It wasn't until a few months after I had moved back to my parents house in Stanley on Tasmanias' far North-West coast in April 2007 and was 'stable' enough to do something musical again that I began recording. Very soon after this I was doing rather well on the internet and was actually selling some physical CDs too.


Then came the 'friends' who had vanished all full of praise, pats on the back and so forth. I've never been one to manage compliments well; I get embarrassed. What else can one say to a compliment except "Thank you?"


Having played in bands since the age of 16 I've become almost immune to compliments and insults alike....almost. These long-lost friends really got up my nose. It takes a lot to irritate me to the point of responding but I have.

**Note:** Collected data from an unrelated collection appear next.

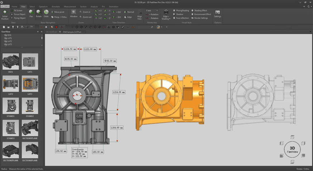Select ISO1 in the UserView tree
This screenshot has width=313, height=171.
[10, 35]
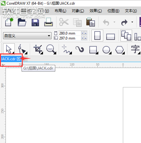Select the Ellipse tool

107,50
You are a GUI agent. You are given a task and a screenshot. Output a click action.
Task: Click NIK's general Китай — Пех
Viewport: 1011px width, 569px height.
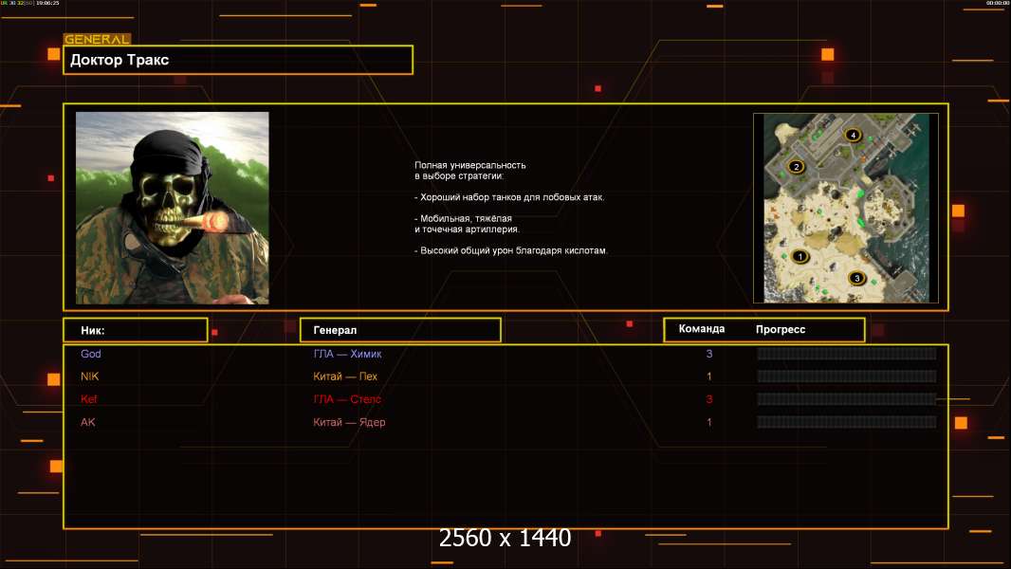pos(345,376)
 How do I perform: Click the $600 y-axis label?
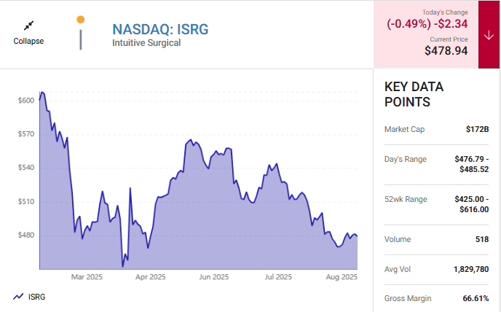click(26, 100)
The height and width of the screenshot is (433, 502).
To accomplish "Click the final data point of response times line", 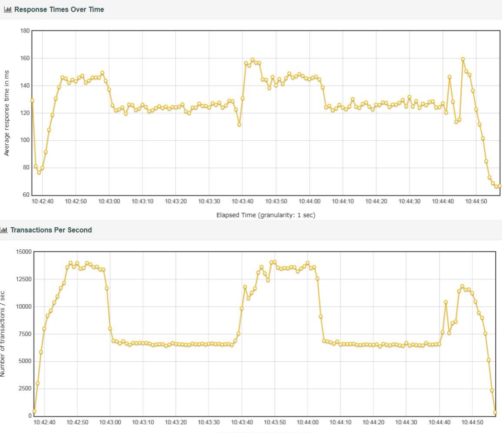I will click(x=500, y=186).
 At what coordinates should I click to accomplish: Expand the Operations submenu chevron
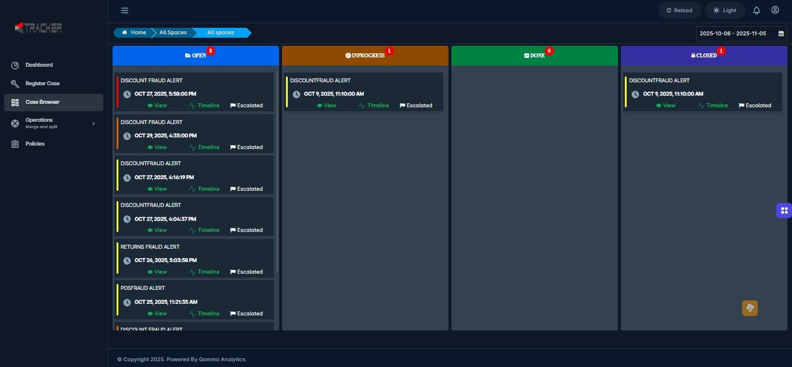93,123
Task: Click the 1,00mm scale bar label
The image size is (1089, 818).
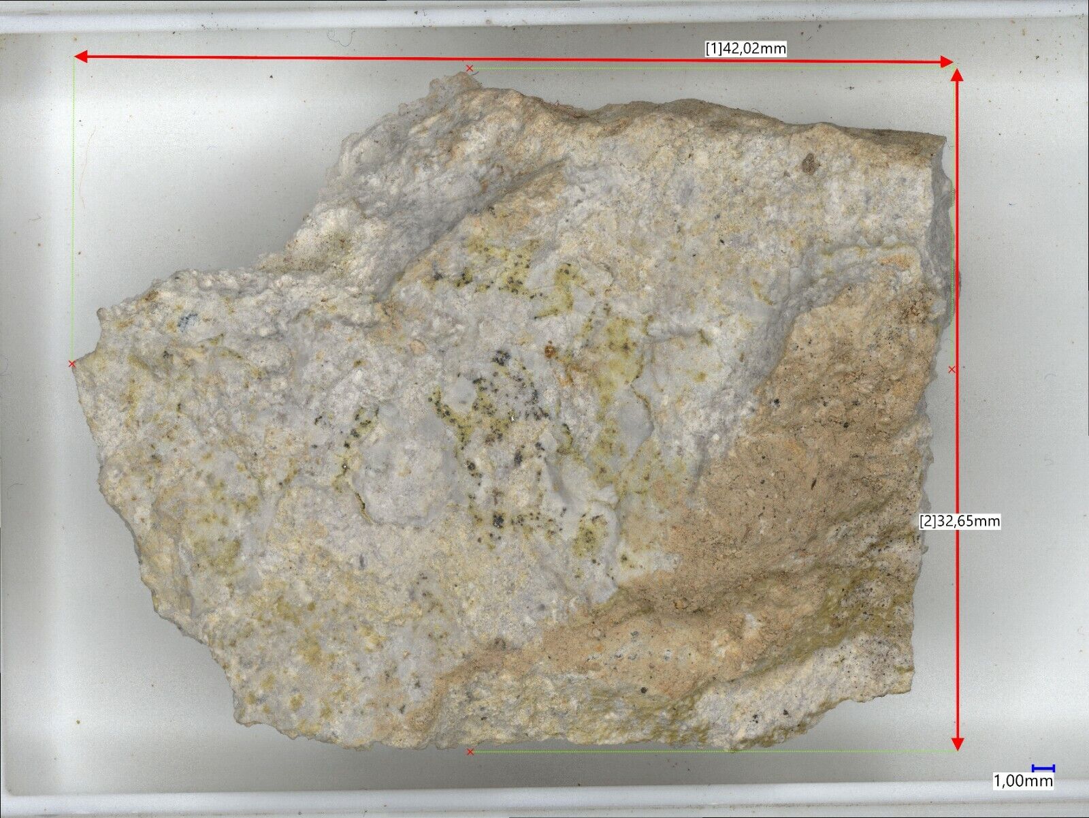Action: (1022, 781)
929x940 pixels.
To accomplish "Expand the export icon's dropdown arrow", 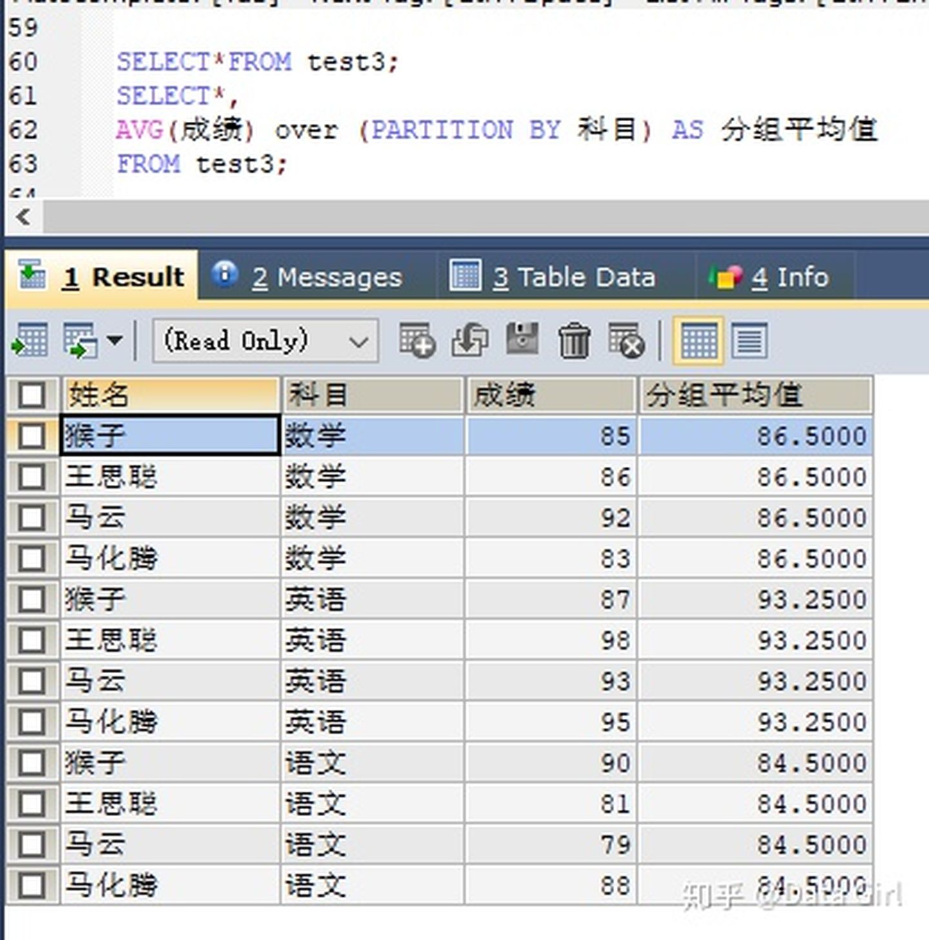I will (115, 340).
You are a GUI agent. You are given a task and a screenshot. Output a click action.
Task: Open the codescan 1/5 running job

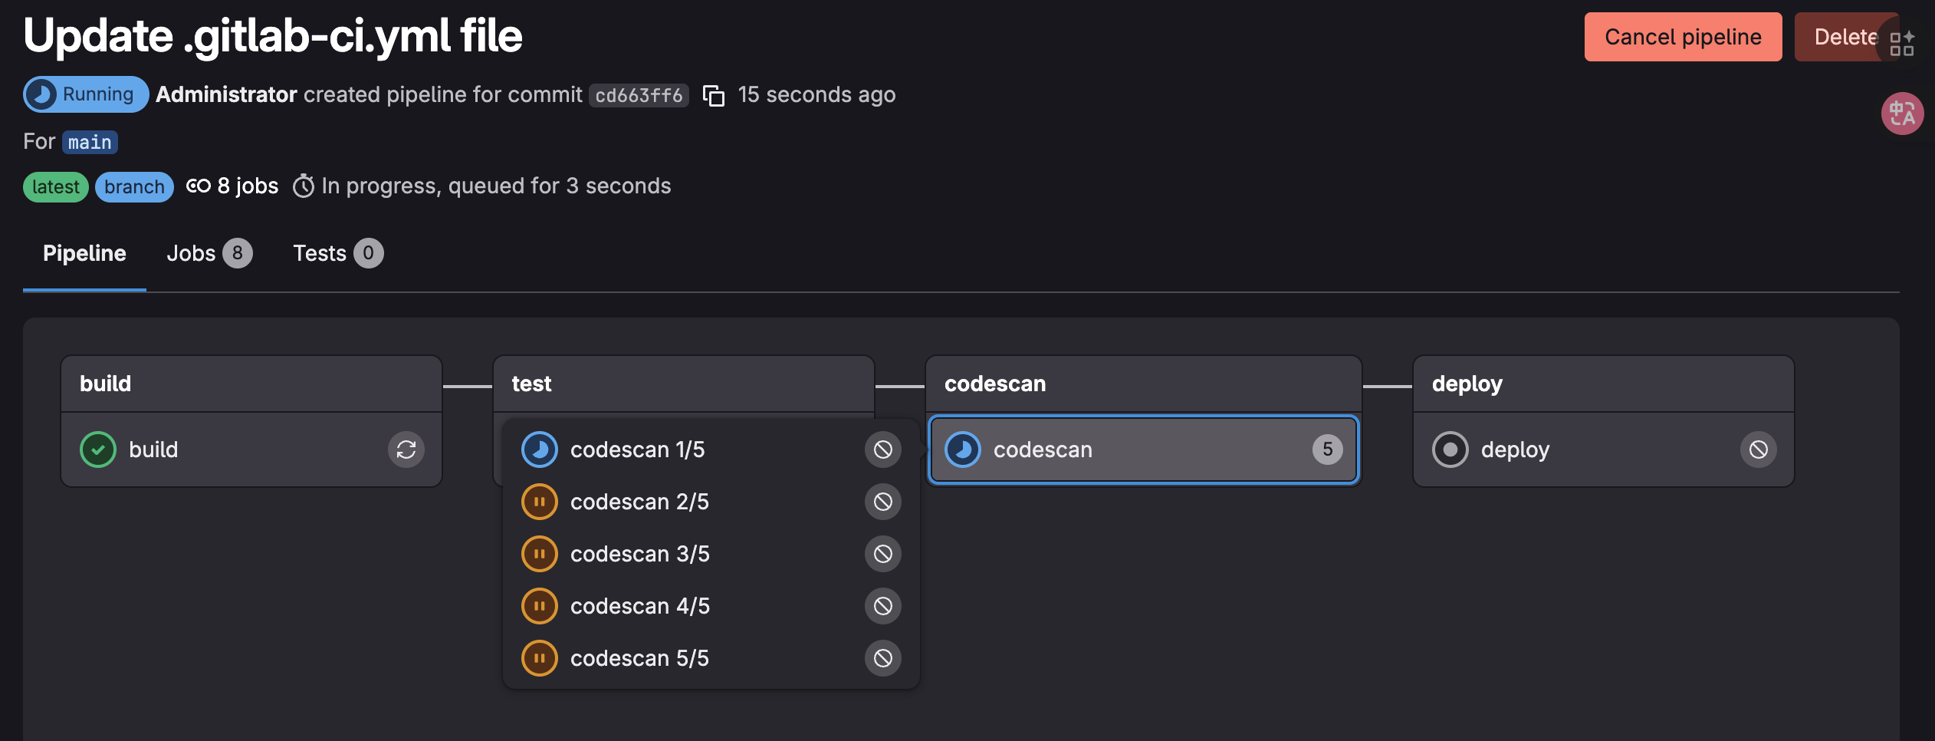point(636,450)
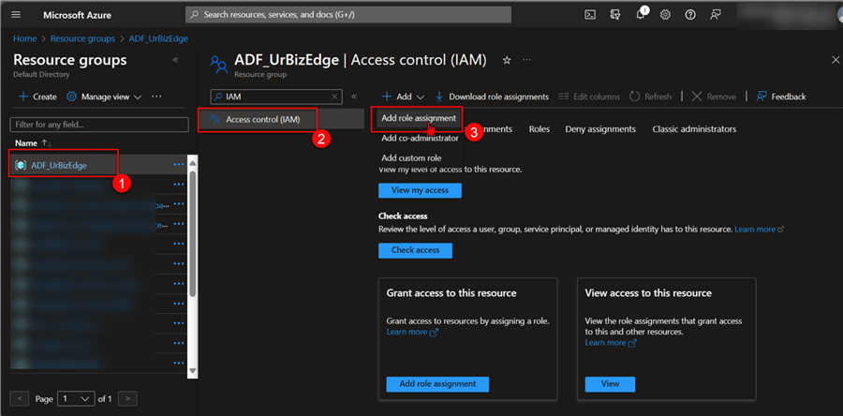Switch to the Deny assignments tab
Viewport: 843px width, 416px height.
599,128
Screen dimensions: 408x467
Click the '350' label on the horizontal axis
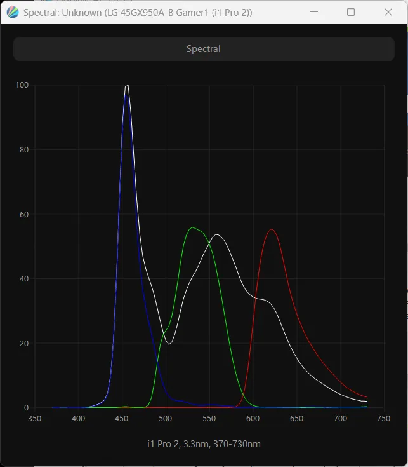(x=35, y=419)
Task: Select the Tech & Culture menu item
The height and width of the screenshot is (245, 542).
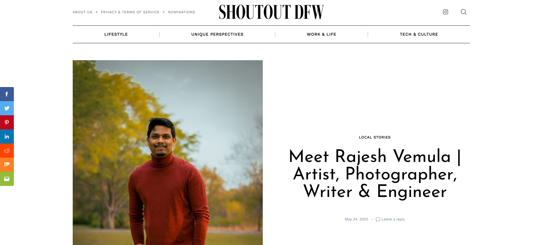Action: (419, 34)
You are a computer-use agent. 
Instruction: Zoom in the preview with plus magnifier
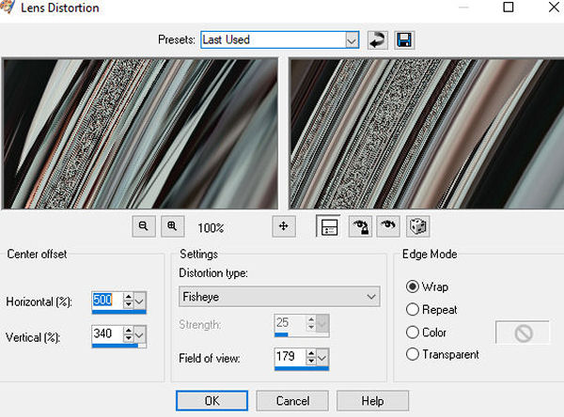click(x=173, y=226)
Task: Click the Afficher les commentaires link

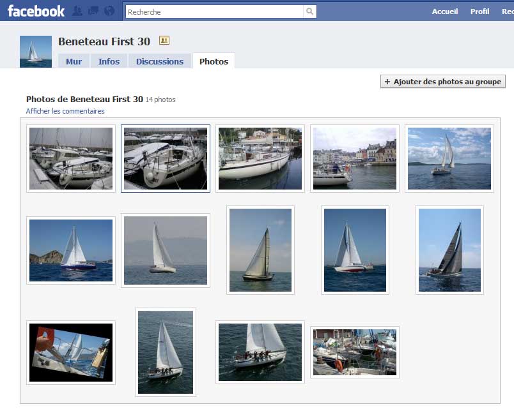Action: tap(65, 111)
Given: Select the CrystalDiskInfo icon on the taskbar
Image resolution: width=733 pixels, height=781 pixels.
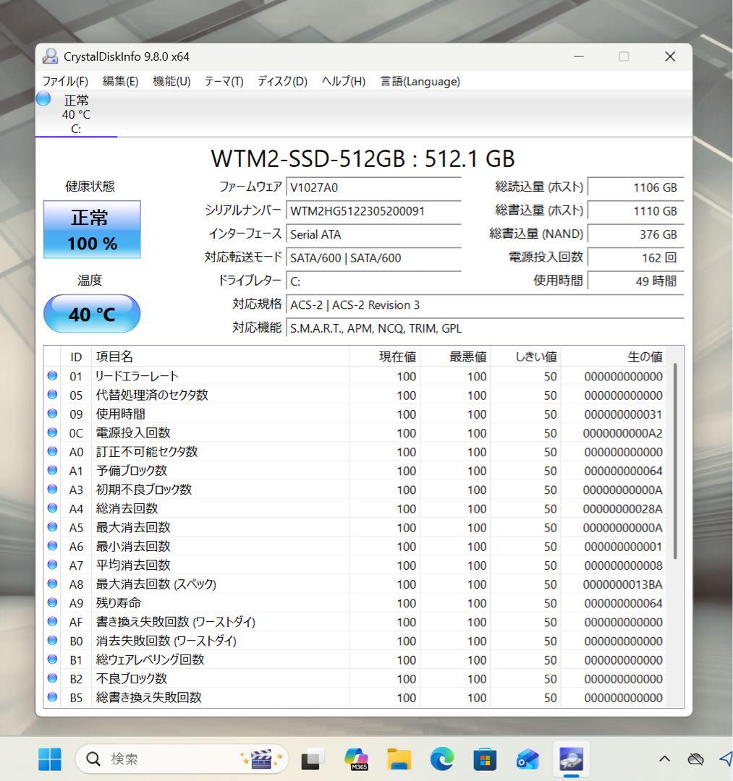Looking at the screenshot, I should tap(572, 759).
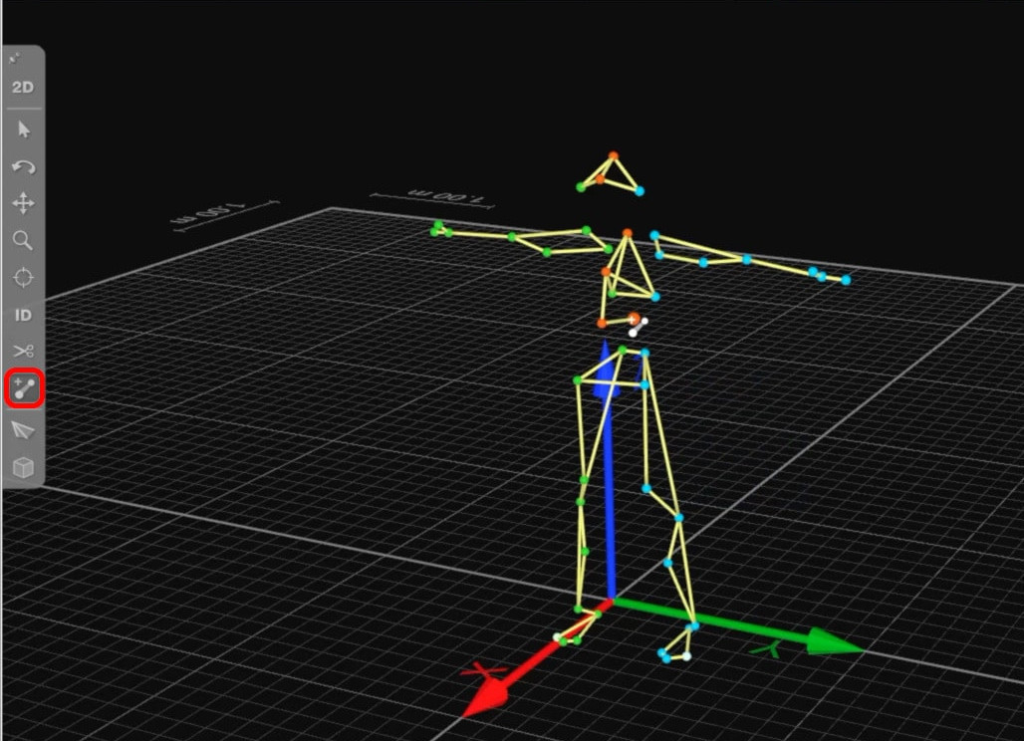This screenshot has height=741, width=1024.
Task: Choose the four-way translate tool
Action: pyautogui.click(x=23, y=204)
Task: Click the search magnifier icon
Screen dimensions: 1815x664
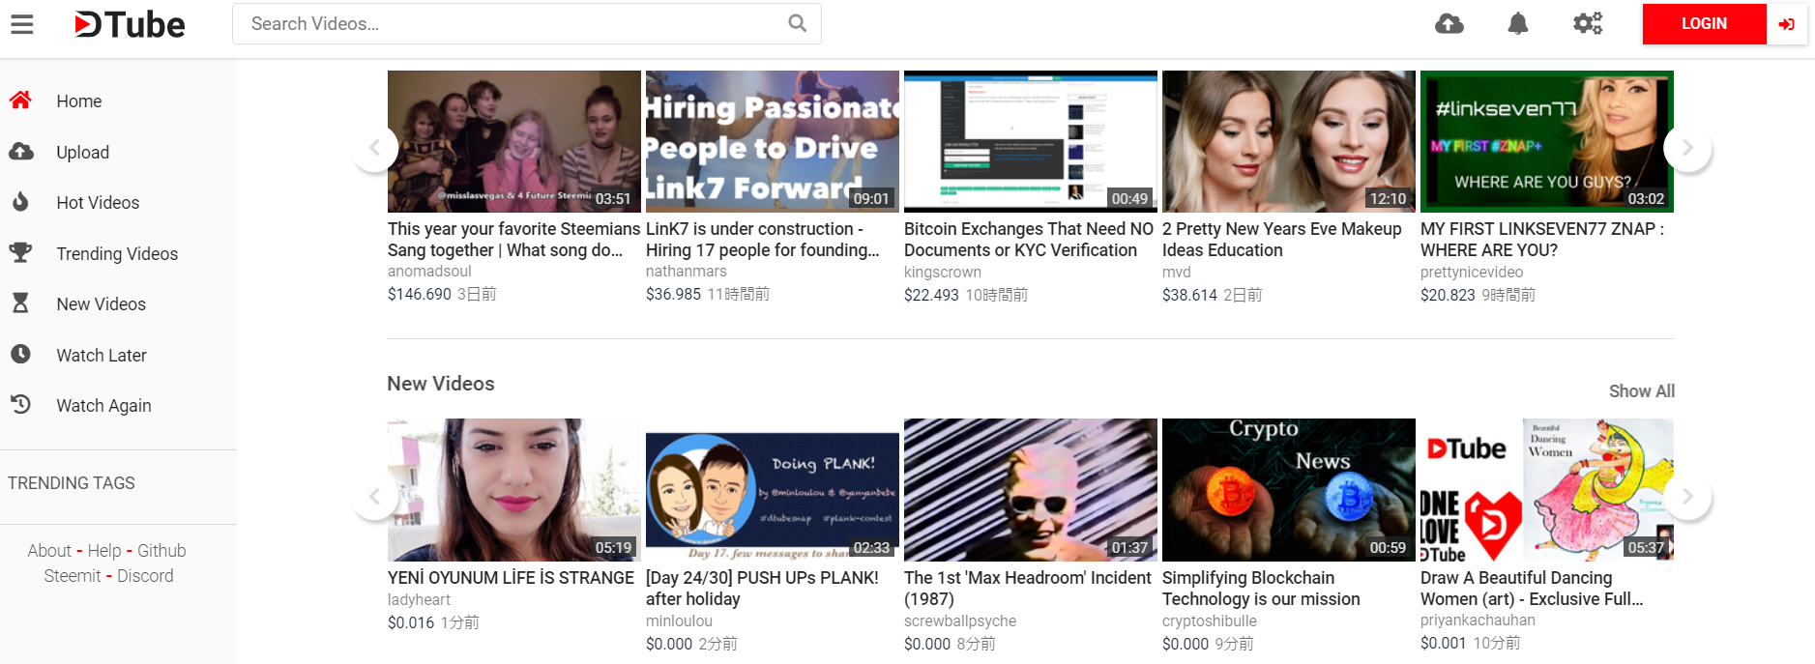Action: click(x=797, y=23)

Firstly I don't reply to them at all online. I also don't take their calls. Most commonly I respond in more than a few of my songs. It's usually a single line or word that only they will know about. This is generally followed by loud bleating almost to the point of hilarity. The wiser ones say and do nothing. I like that.


I was particularly annoyed when asked to attend a barbeque or some such gathering and "...play a few songs..." or "....can I have a copy of your new CD?" Is it just me or was I quite within my rights to remind them that I hadn't seen them for several years and that I wasn't a f***in' puppet?


As far as the internet goes, it's too easy to click a button to 'like' something or type a few words to that effect. Equally, it is just as easy to badmouth an individual without their knowledge.....for a while. Eventually, search-engines and 'Google alerts' trip people up without them even knowing. Anything written on the net can pop up at the most unexpected times.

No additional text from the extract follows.